Now we are staring at this more graphic design.  It wasn't until I punched out the circle for January fifth that I understood the problem.  Just when we think life is too short and the weeks are too long, it turns out to be the other way around.

Dad's weeks are not a whirlwind of parties, meetings, campaign appearances, and doctor appointments.  It won't matter to him that the weeks have only six days.  Sunday won't be on the left.  Saturday won't be on the right.  For Dad it's pretty much all the same day anyway.  And so, I am having a Janis Joplin "Ball and Chain" moment. *Beware a curse word below.

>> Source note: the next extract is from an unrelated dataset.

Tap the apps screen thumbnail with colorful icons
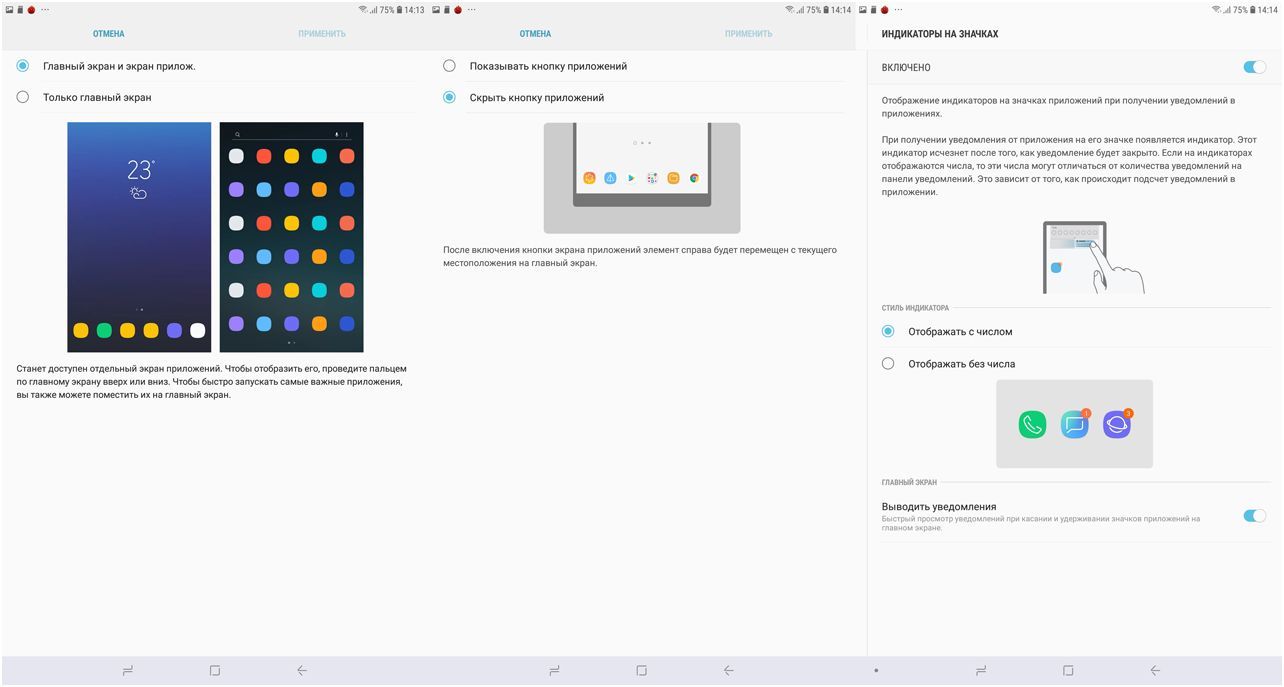1284x687 pixels. click(x=290, y=237)
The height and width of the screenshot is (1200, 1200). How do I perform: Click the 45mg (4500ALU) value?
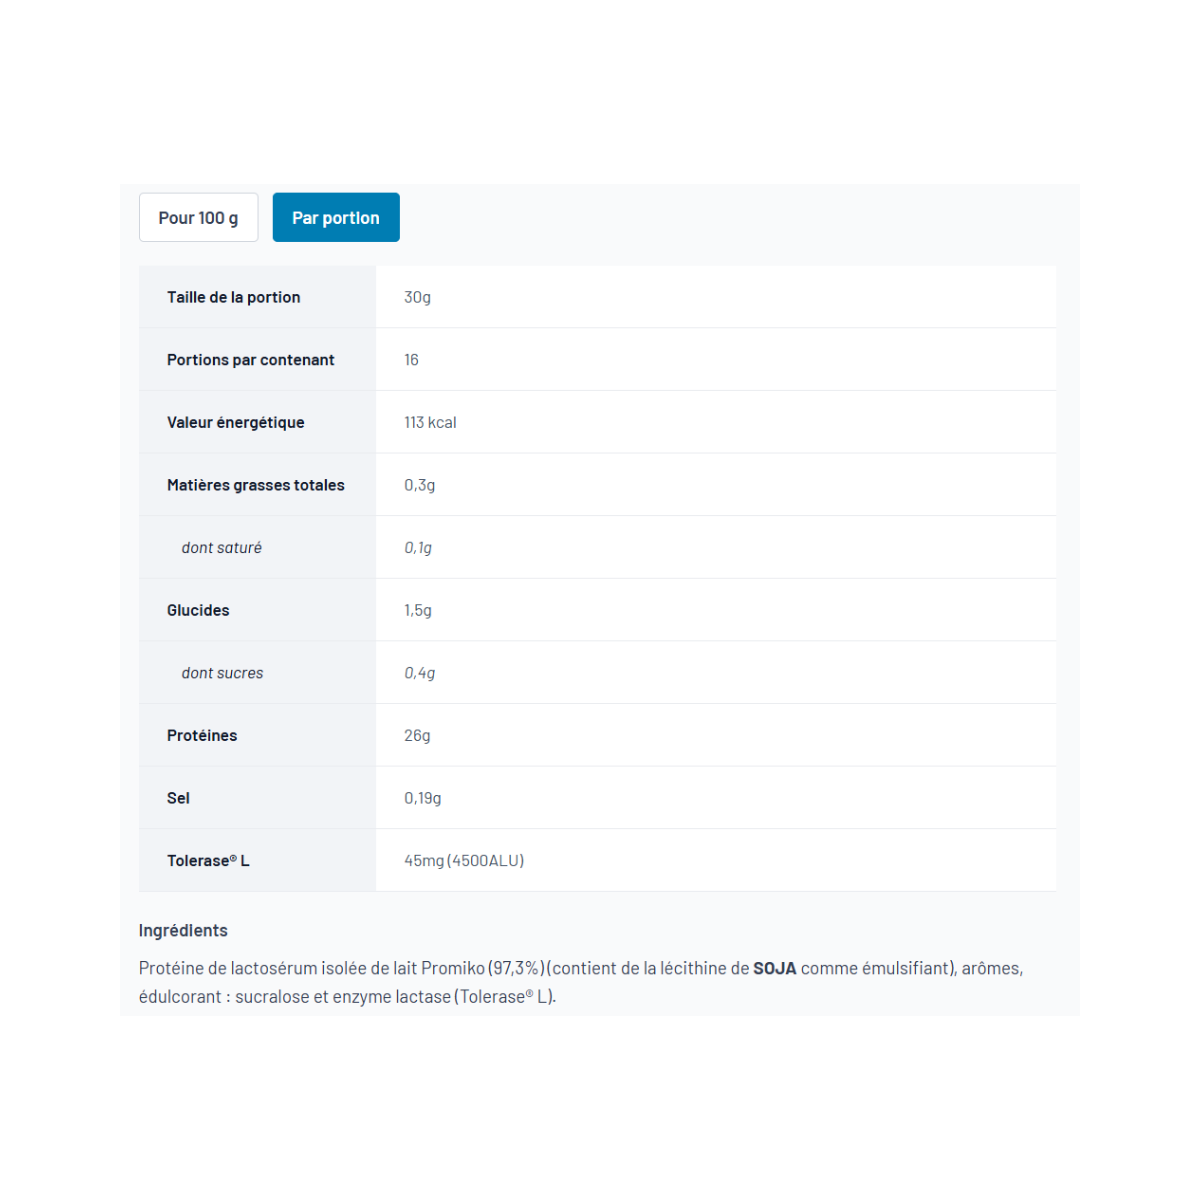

Dad's vision is poor, and his depth perception is way off. Maybe the high contrast calendar will be a cheering image for him.  Looking ahead, I have a grandchild arriving just a few months from now. What can newborns see?  I bet a baby would like this calendar, and not care much about the short week.**

*"I don't understand how come you're gone, man. I don't understand why half the world is still crying, man, when the other half of the world is still crying too, man, and it can't get it together. I mean, if you got a cat for one day, man - I mean, if you, say, say, maybe you want a cat for 365 days, right - You ain't got him for 365 days, you got him for one day, man. Well I tell you that one day, man, better be your life. Because, you know, you can say, oh man, you can cry about the other 364, man, but you're gonna lose that one day, man, and that's all you've got. You gotta call that love, man. That's what it is, man. If you got it today you don't want it tomorrow, man, 'cause you don't need it, 'cause as a matter of fact, as we discovered on the train, tomorrow never happens, man. It's all the same fucking day, man."

**A newborn infant can easily see many of the things most important to him or her: your eyes, your lips and smile, your nose, and his or her own hands, fingers, feet and toes...Infants reflexively prefer to look at high-contrast edges and patterns. Large black and white patterns present the highest possible contrast (100%) to the eye and thus are the most visible and attractive to babies. 

© 2011 Nancy L. Ruder

1 comment:

Kathleen said...

Ah, that calendar might challenge, but 1) I would like looking at it and 2) I don't believe in linear time, anyway.